12 Eylül 2013 Perşembe

"Tüm Zamanların Venüs'ü Beyrut" / İlk Tanışma

Sonbahar’a göç ettiğimiz bu günlerde İlkbahar’dan kalma, geç kalmış bir gezi yazısı bu…Kadim uygarlıkların doğduğu, büyüdüğü, yıkıldığı, üzerinde kanlı oyunlar oynanan Orta Doğu’dan acıların yerle yeksan edemediği Lübnan… Ancak Lübnan seyahati öyle birkaç sayfada anlatılamazmış, yazarken sayfalar birbirini kovalayınca fark ettim bu nedenle bu şimdilik ilk bölüm… 


"Beyrut! Seni terk eden delidir... " 

Birkaç yıl aradan sonra yolum tekrar Orta Doğu’ya düşüyor. Seyahat, tatil ve Orta Doğu kavramları çoğu zihinde örtüşmese de daha önceki tecrübemden dolayı hiç tereddüt etmeden bir Beyrut gezisi için “tamam” deyiveriyorum. Nisan’ın başında alınan bu karardan sonra yolculuk anına kadar gezi programları ve bulabildiğim her türlü yazılı materyalle ülkeyi tanımaya çabalıyorum. Ne yazık ki Lübnan’la ilgili basılı bir gezi rehberi bulamıyorum.
Genel olarak bildik klişe cümlelere rastlıyorum. “Orta Doğu’nun Paris’i Beyrut”, “Orta Doğu’nun İsviçre’si Lübnan” gibi…Özellikle dünyadaki bütün güzel şehirlerin Paris’le mukayese edilmesine karşı olduğumdan bu laflara pek aldırmıyorum:) Yine de nüfusu 4 milyona ancak yaklaşan bir ülkede 80’den fazla banka kuruluşu olması İsviçre benzetmesinin haklılığını görünür kılıyor.
Günümüz Lübnan’ı Sami ırkından Akdenizli bir uygarlık olan Fenike’nin kurulduğu yer. Ülke insanı da Fenikeli köklerine sıkı sıkıya sarılmış durumda. Konuştuğunuz birçok kişi kendisine Arap demektense Fenikeli demeyi tercih ediyor. Dünya ticaretinin kilit isimlerinin Lübnan kökenli olduğu düşünülürse, çağının en önemli ticaret kolonisi olan Fenike’nin genlere nüfuz ettiği bir gerçek! Yine hediyelik eşya mağazalarında da Fenike uygarlığına gönderme yapan bir sürü obje bulmak mümkün.  
Nisan’ın sonlarına doğru Middle East Airlines ile güneşli bir İstanbul sabahından Beyrut’a doğru uçuyoruz. Hostesler çok modern, zarif ve güzel. Giysileri, aksesuarları, makyajları çok hoş ve uçakta içki servisi olduğu gibi duty free fiyatlarıyla satış da mevcut. Her şey normal yani :)

** Veri Alıntısı **
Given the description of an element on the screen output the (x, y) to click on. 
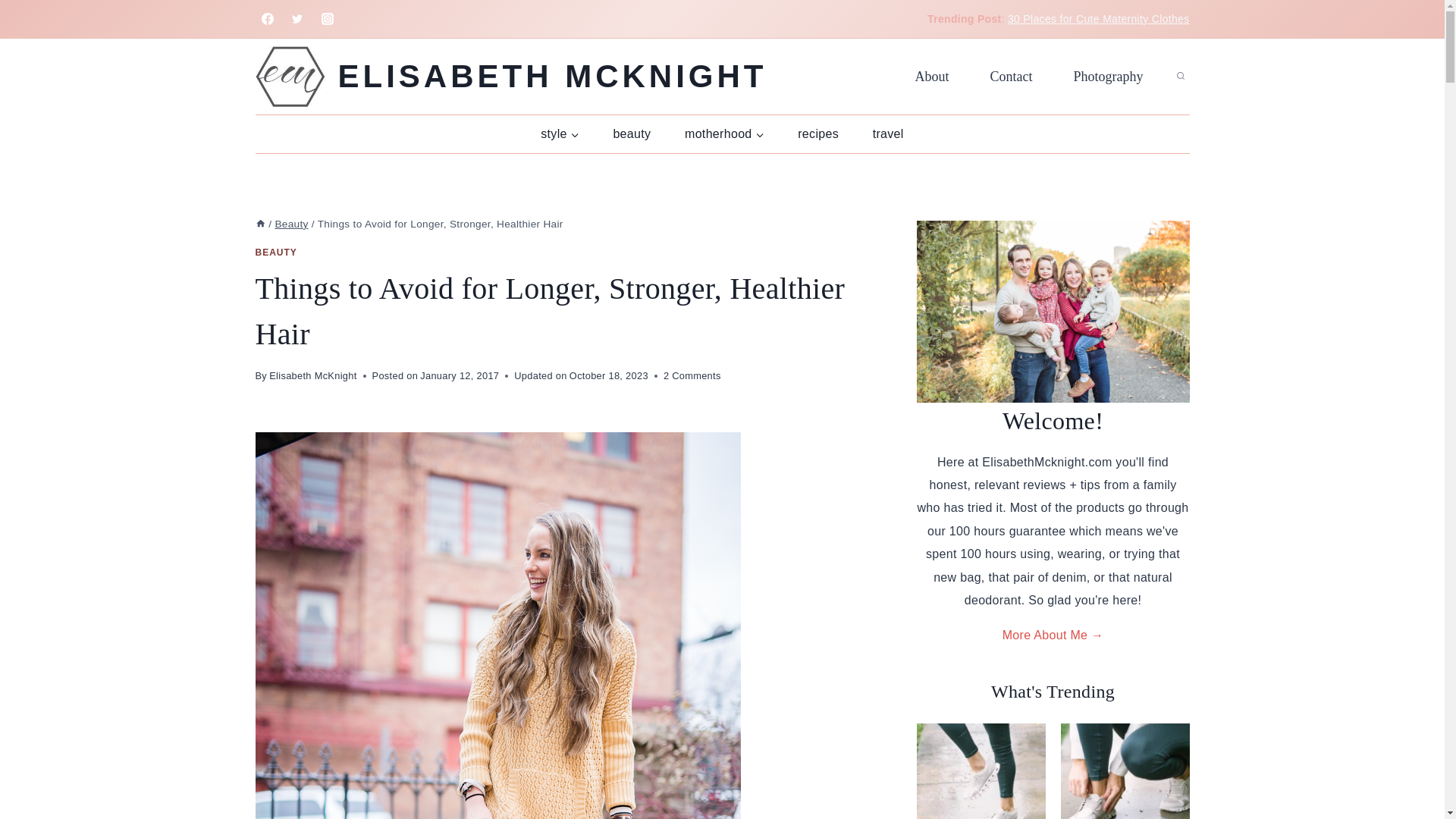
motherhood (724, 134)
Contact (1010, 76)
recipes (818, 134)
30 Places for Cute Maternity Clothes (1098, 19)
Elisabeth McKnight (312, 375)
ELISABETH MCKNIGHT (510, 75)
2 Comments (691, 375)
beauty (631, 134)
2 Comments (691, 375)
travel (888, 134)
Given the description of an element on the screen output the (x, y) to click on. 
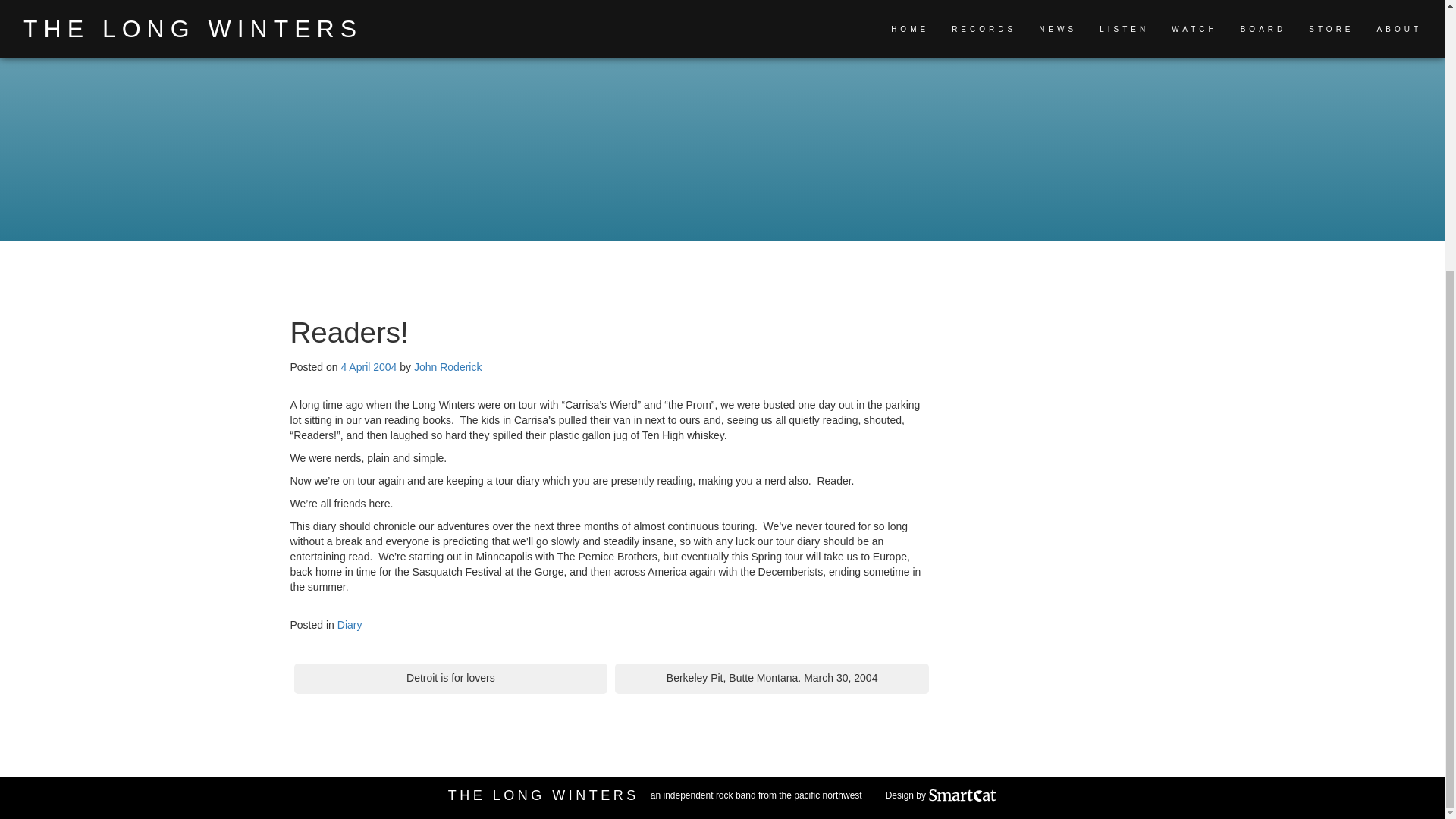
John Roderick (447, 367)
Diary (349, 624)
4 April 2004 (368, 367)
Berkeley Pit, Butte Montana. March 30, 2004 (771, 678)
Detroit is for lovers (451, 678)
Given the description of an element on the screen output the (x, y) to click on. 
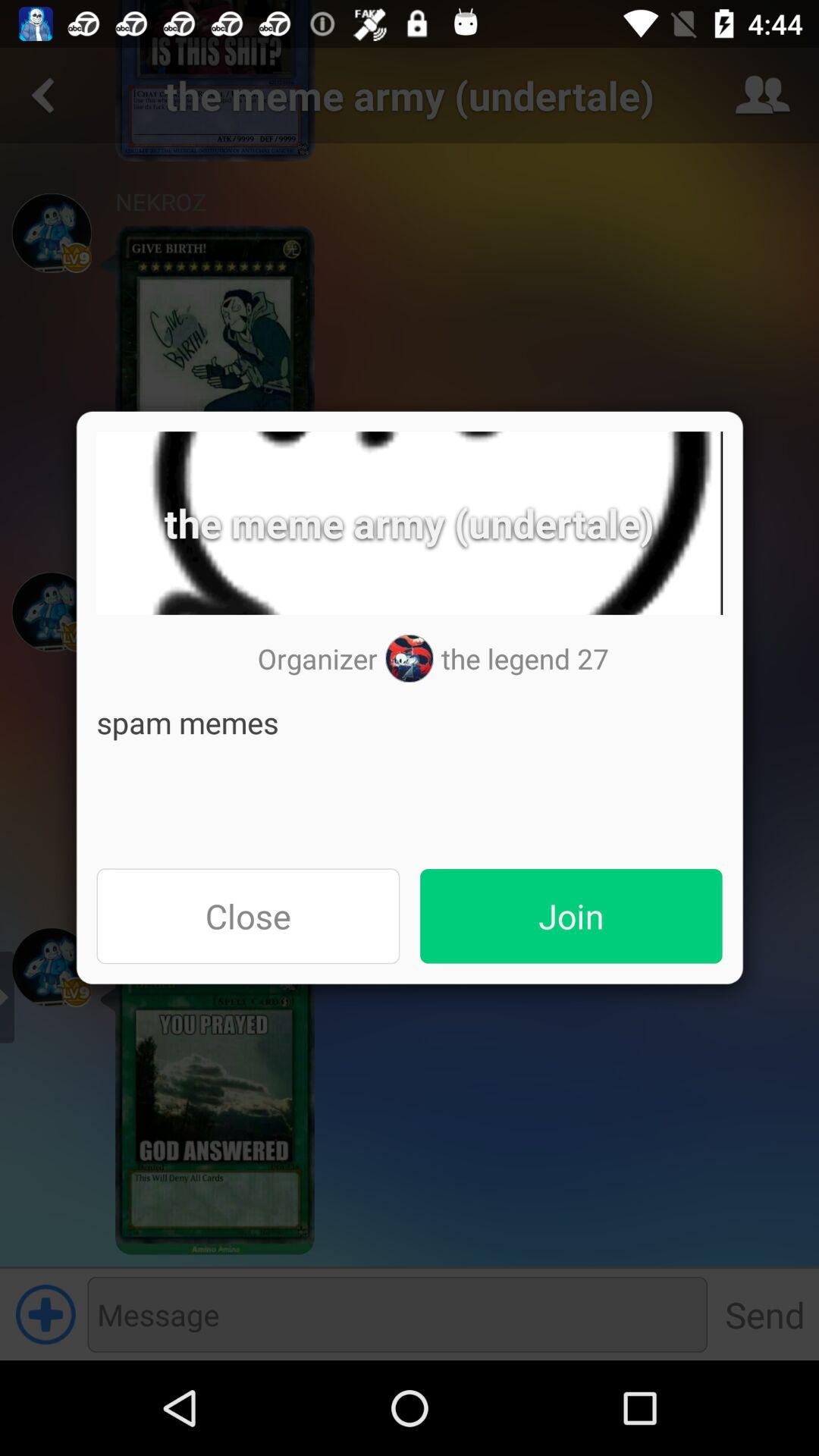
choose item next to close icon (570, 916)
Given the description of an element on the screen output the (x, y) to click on. 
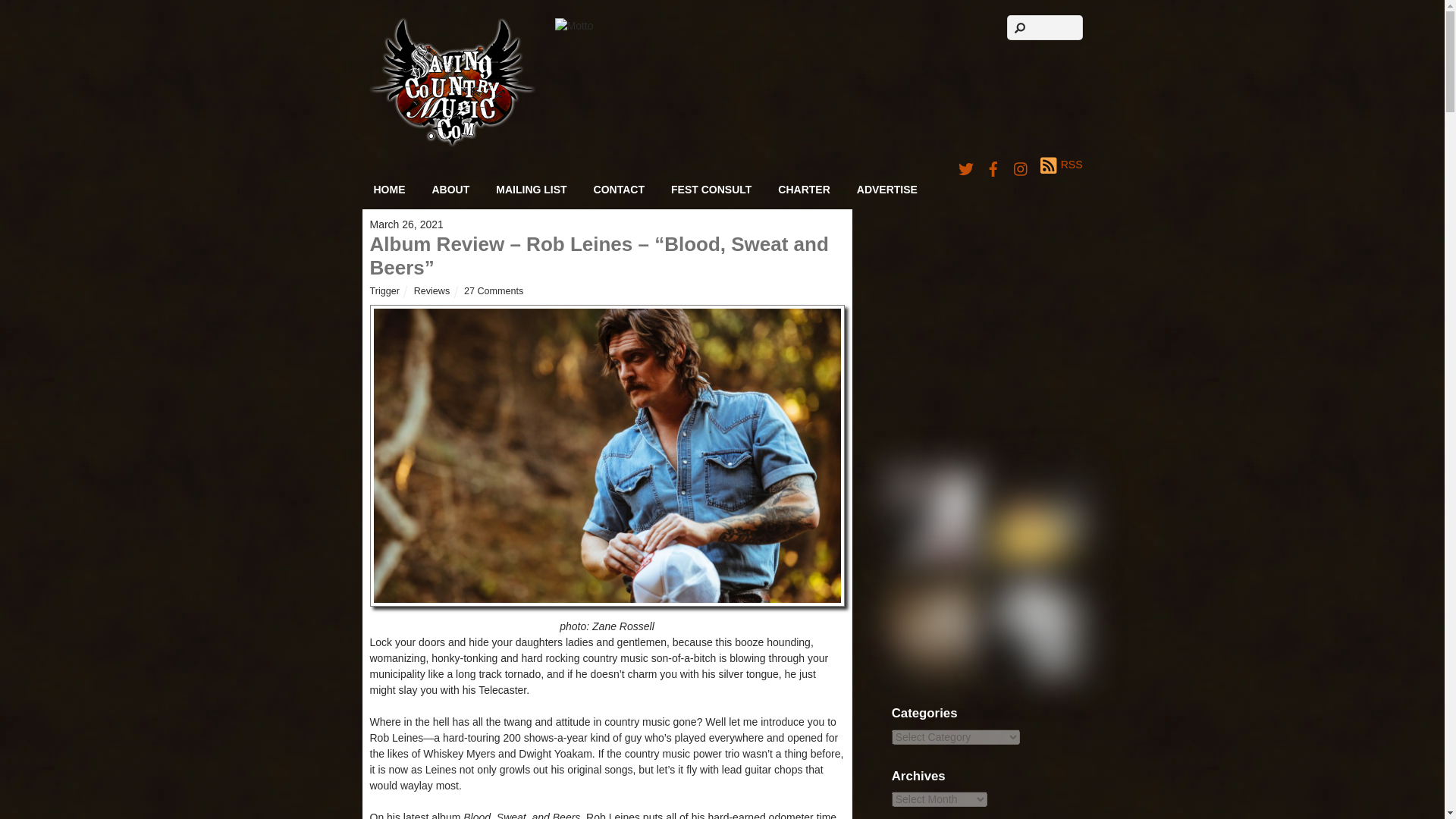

** Görevler ve Alıştırmalar **
1/ Aşağıdaki ifadeler Beyrut gezi yazısıyla uyuşuyor mu? Her biri için evet ya da hayır deyin ve karara varmanızı sağlayan sözleri metinden olduğu gibi aktarın.
(a) Yazar, Lübnan hakkında basılı bir gezi rehberi bulabilmiştir.
(b) Lübnan'da 80'den fazla banka kuruluşu bulunmaktadır.
(c) Beyrut'a Middle East Airlines ile uçulmuştur.
2/ Beyrut gezi yazısının devamını, son cümlesinden sonrasını yazarak getirin.
Satırların Beyrut gezi yazısıyla hiçbir ilgisi yoktur.

** Görev Sonuçları **
1/
(a) Hayır: "Ne yazık ki Lübnan’la ilgili basılı bir gezi rehberi bulamıyorum."
(b) Evet: "nüfusu 4 milyona ancak yaklaşan bir ülkede 80’den fazla banka kuruluşu olması"
(c) Evet: "Nisan’ın sonlarına doğru Middle East Airlines ile güneşli bir İstanbul sabahından Beyrut’a doğru uçuyoruz."

2/
1 saat 45 dakikalık bir yolculuktan sonra Refik Hariri Havaalanı'na iniyoruz. Bizden önce biraz yağmur yağmış, trafik felaket. Ancak trafiğin yağmurla pek ilgisi olmadığını sonraki günlerde anlıyoruz; Beyrut’ta trafik gerçekten ciddi bir problem. Biz alışkın olduğumuzdan hiç mızmızlanmıyoruz. İlk gün hızlı bir Beyrut turu yapıyoruz. Dünyadaki birçok yer gibi güneşin batışının en güzel izlendiği nokta olma iddiasındaki Güvercin Kayalıkları ilk durağımız. Işıl ışıl ve uçsuz bucaksız bir Akdeniz manzarası göz kamaştırıyor.    

Güvercin Kayalıkları,
Beyrut'un en popüler fotoğraf çekme mekanı. Dünya üzerinde güneşin en güzel battığı yer olarak da nam salmış durumda. Yaz mevsiminde bu kayaların etrafını ve içini botla tavaf etmek mümkünmüş.
 

Ardından Downtown ya da Solidere adıyla bilinen bölgeye gidiyoruz. Burası iç savaş sırasında en çok tahrip edilen bölge. Dolayısıyla buradaki yapıların neredeyse hepsi yeni. Gezinirken yeni yapılmasına karşın belirli bir kimlik yaratılmaya çalışıldığı anlaşılıyor. Doğrusunu söylemek gerekirse uygulamada gayet başarılı oldukları aşikar. Tanınmış markaların mağazaları ve restoranlar İstanbul’daki birkaç kalburüstü semtle kıyaslansa da ben İstanbul’daki hiçbir semti burayla mukayese edemiyorum zenginlik bakımından :)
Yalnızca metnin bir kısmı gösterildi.